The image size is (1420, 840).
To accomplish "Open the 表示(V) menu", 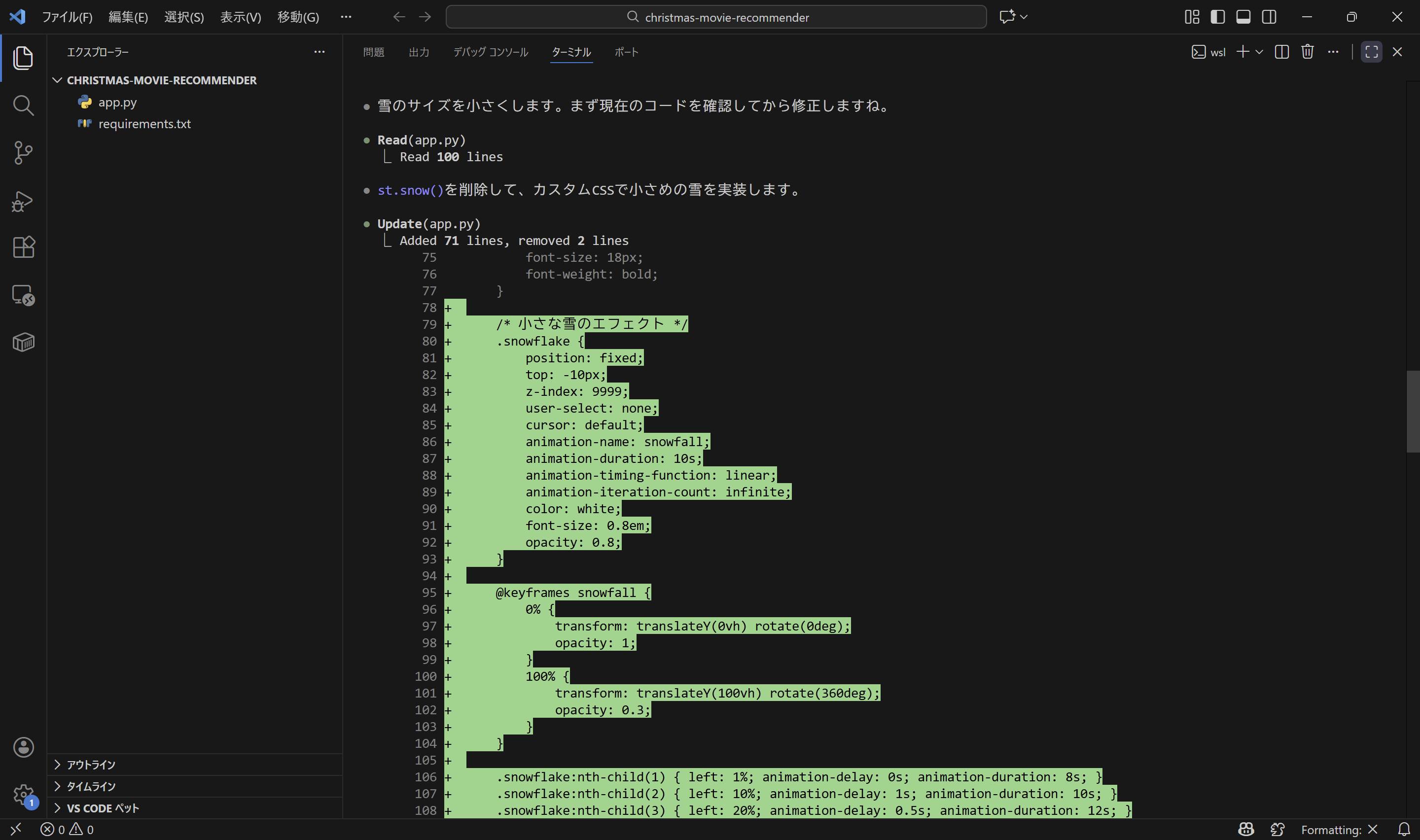I will click(x=240, y=17).
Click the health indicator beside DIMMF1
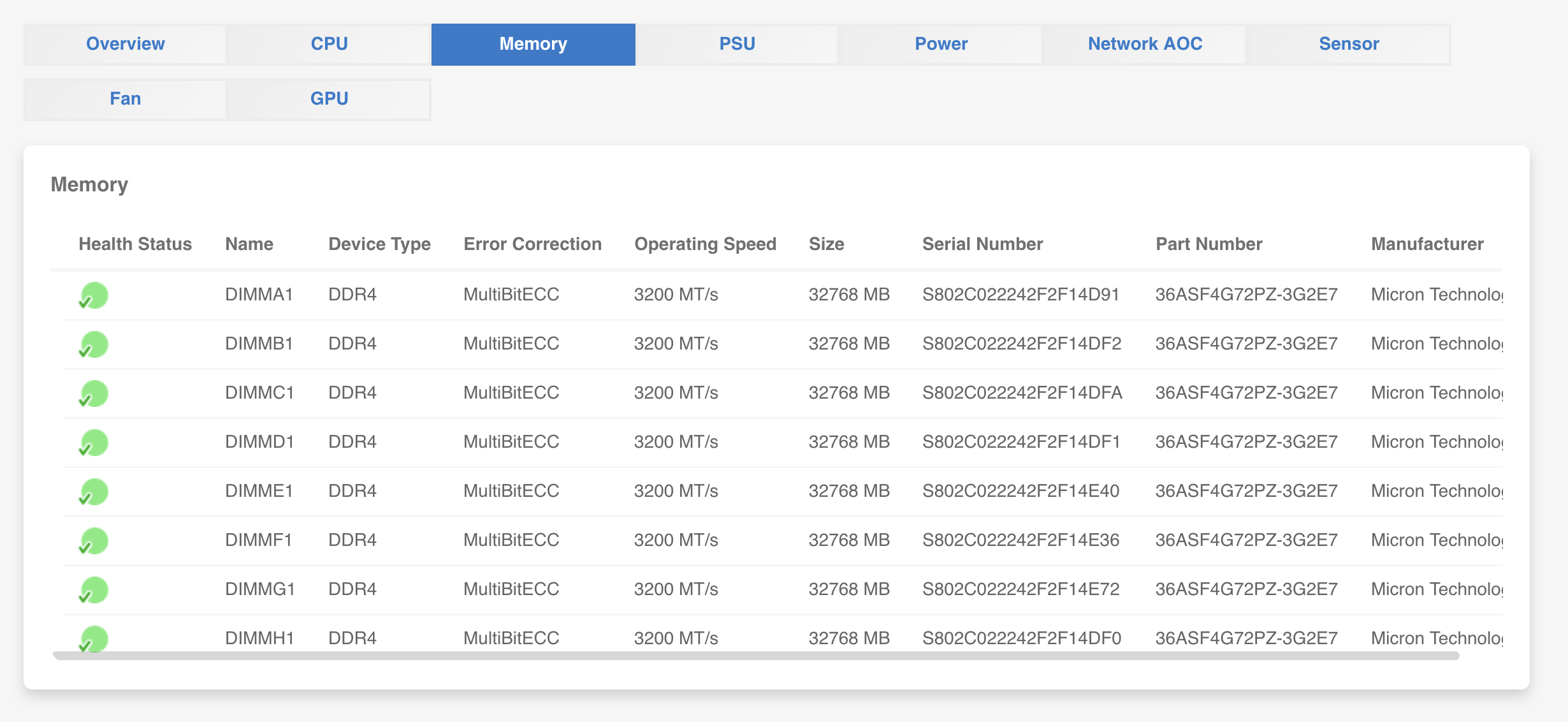 click(93, 540)
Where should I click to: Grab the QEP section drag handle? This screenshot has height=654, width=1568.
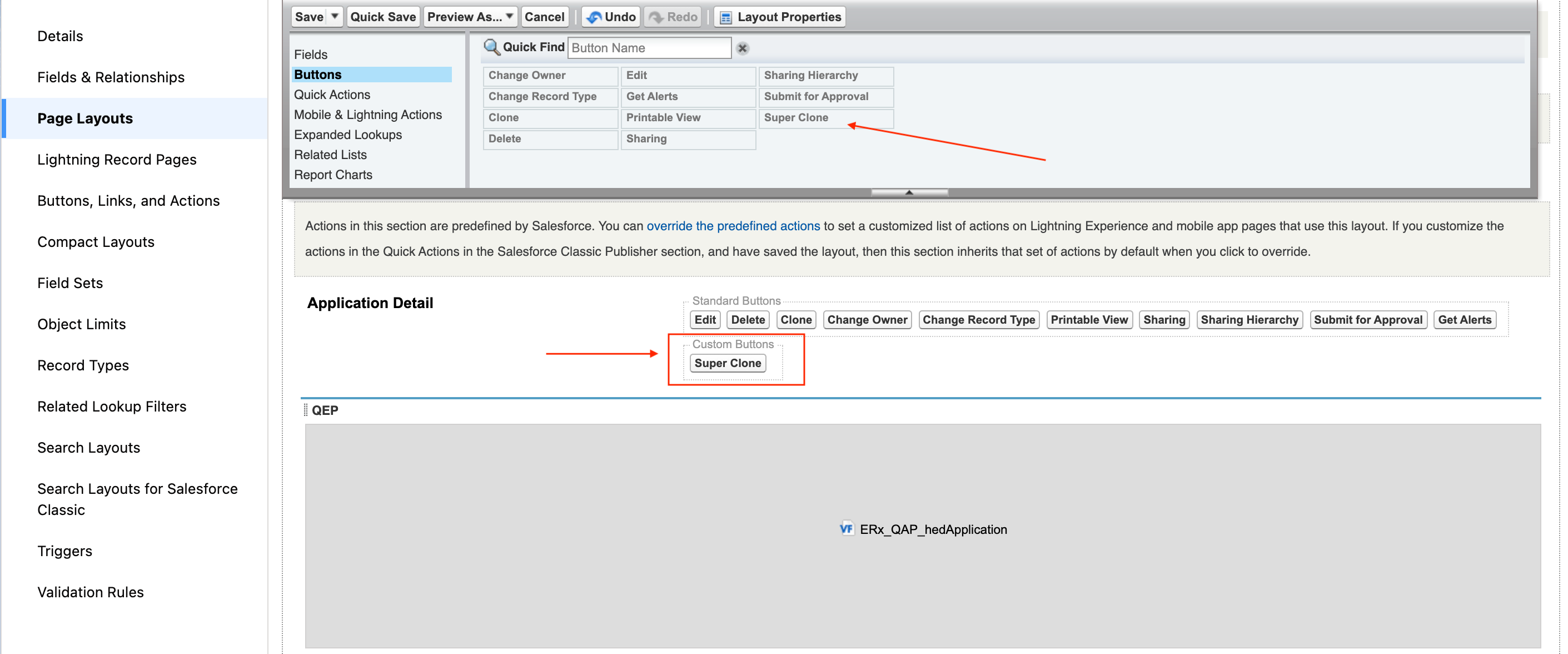coord(306,410)
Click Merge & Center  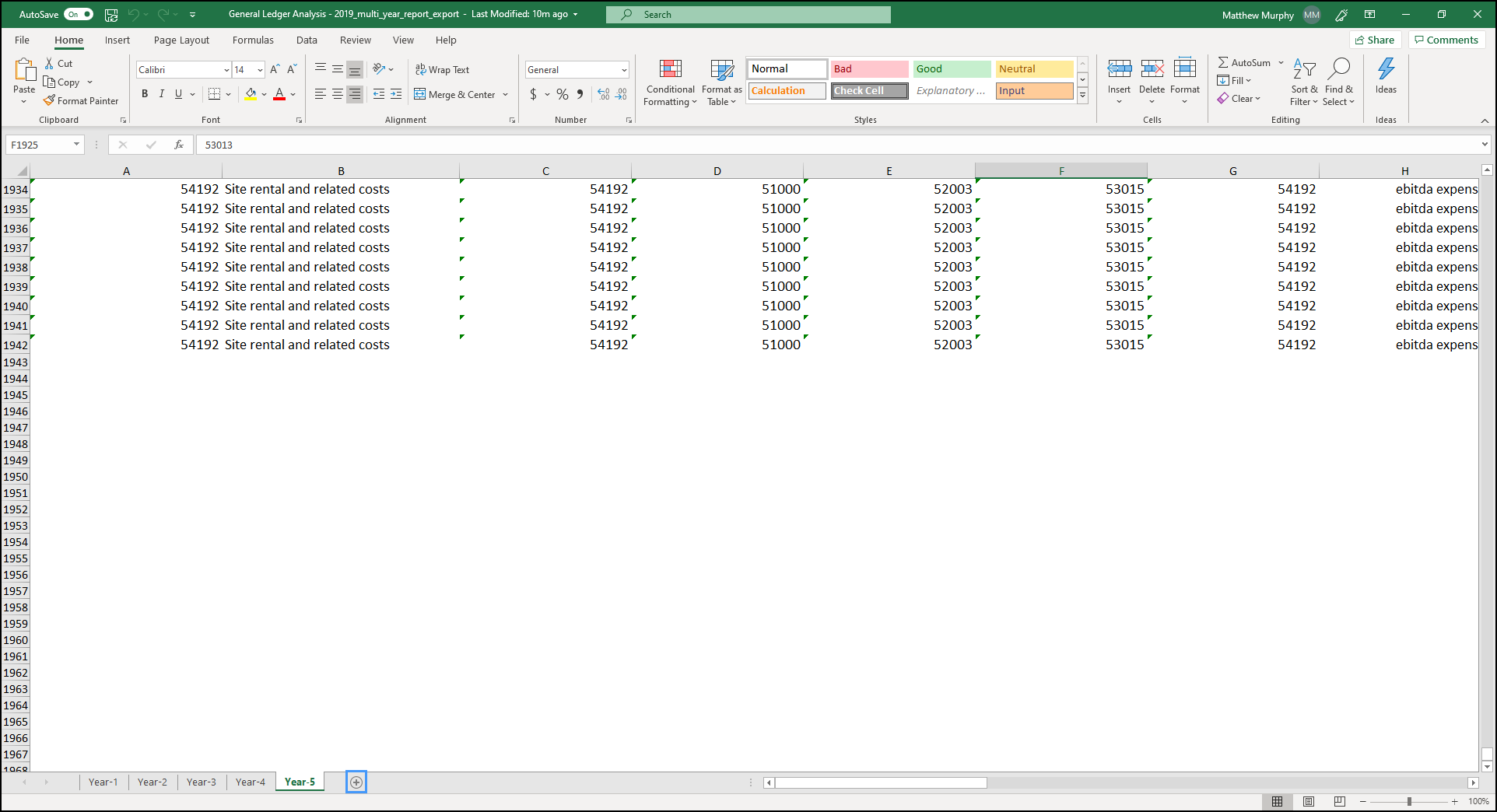pos(455,94)
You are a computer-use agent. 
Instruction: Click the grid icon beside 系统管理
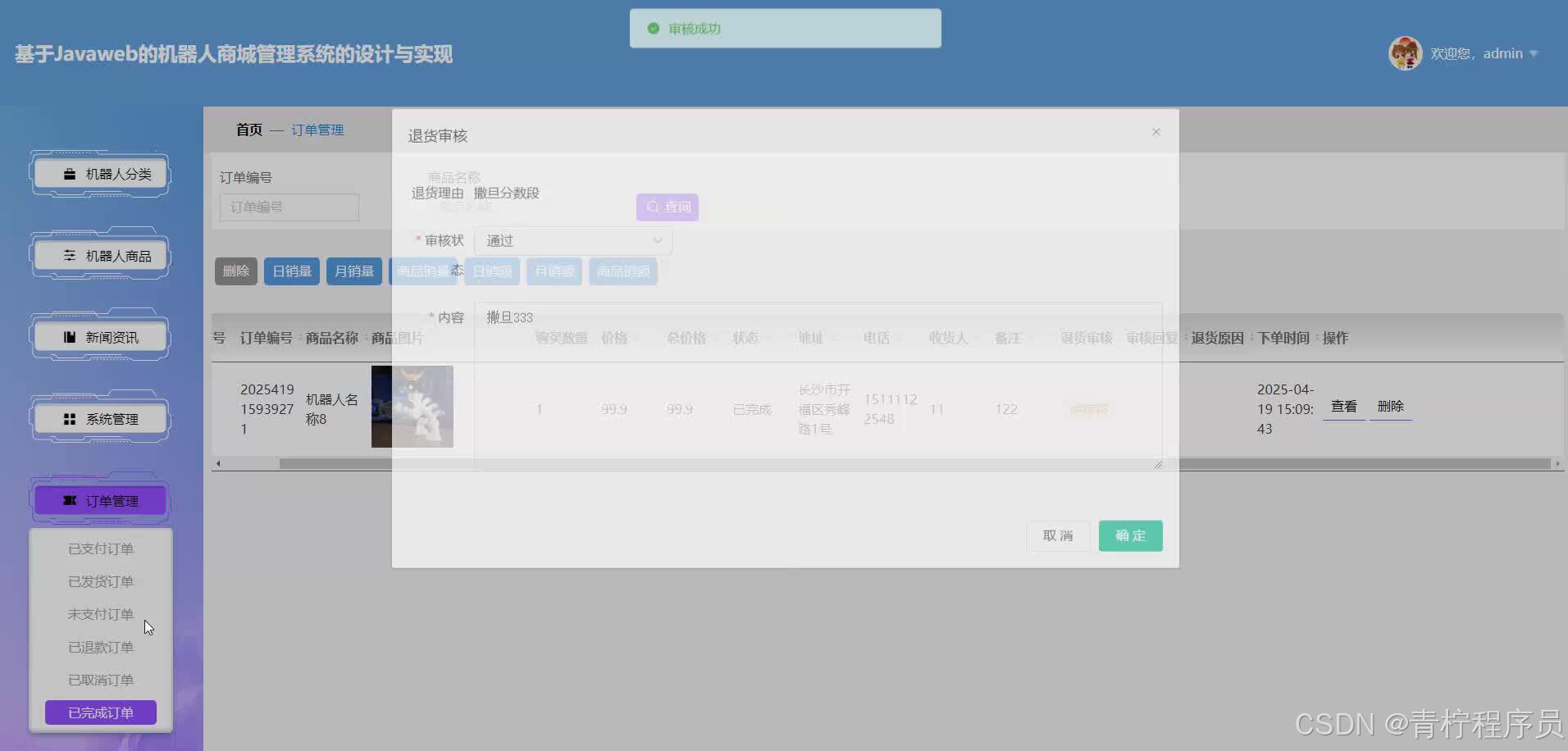pyautogui.click(x=70, y=418)
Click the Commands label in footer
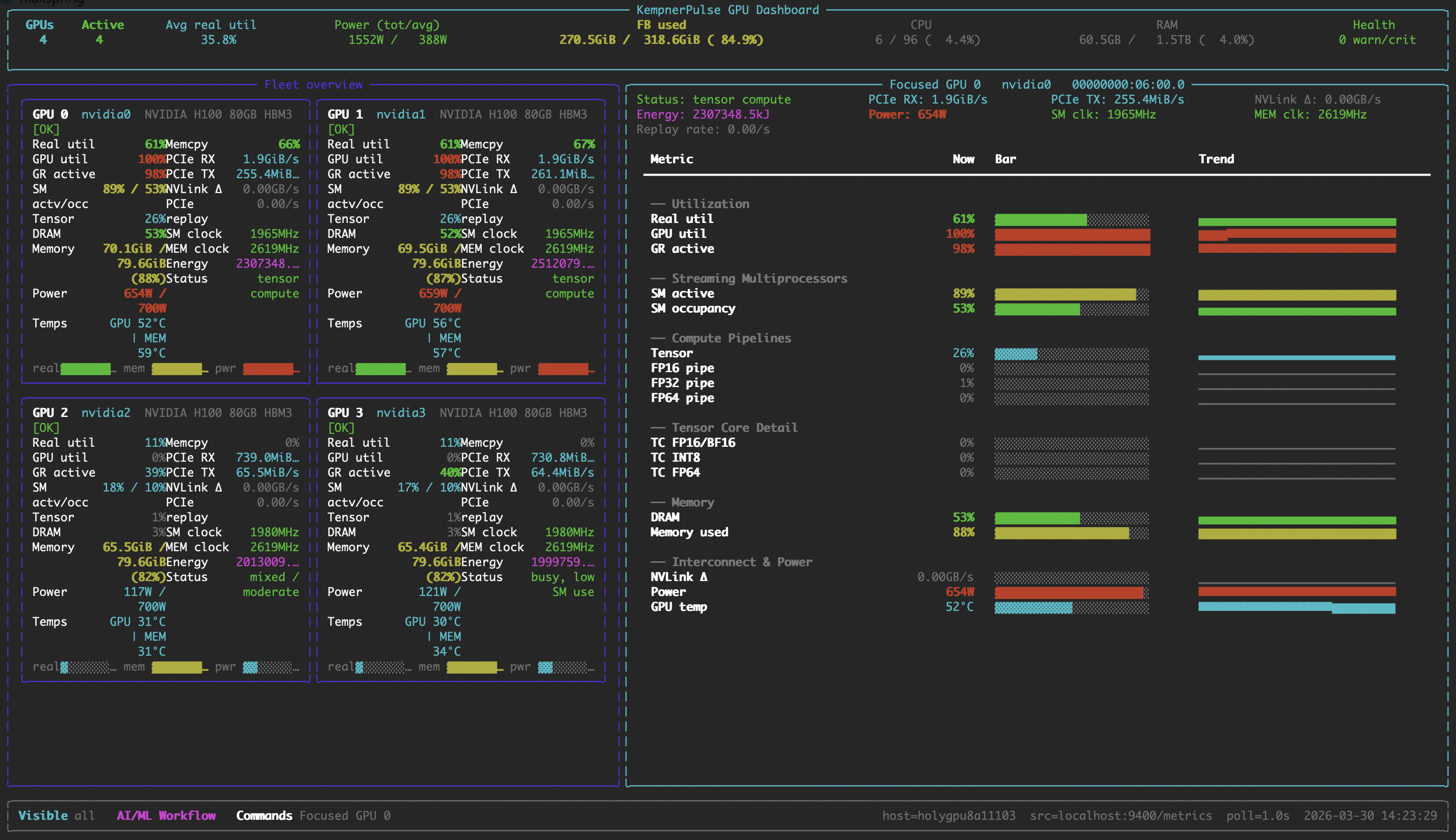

━━━━

**Task details:**
The lines to be quoted run from the line containing "You are a computer-use agent." through the end of the entries above, both included; quote them exactly and leave out any pictures.

**Response to the exercise:**
You are a computer-use agent. 
Instruction: Click the grid icon beside 系统管理
pyautogui.click(x=70, y=418)
Click the Commands label in footer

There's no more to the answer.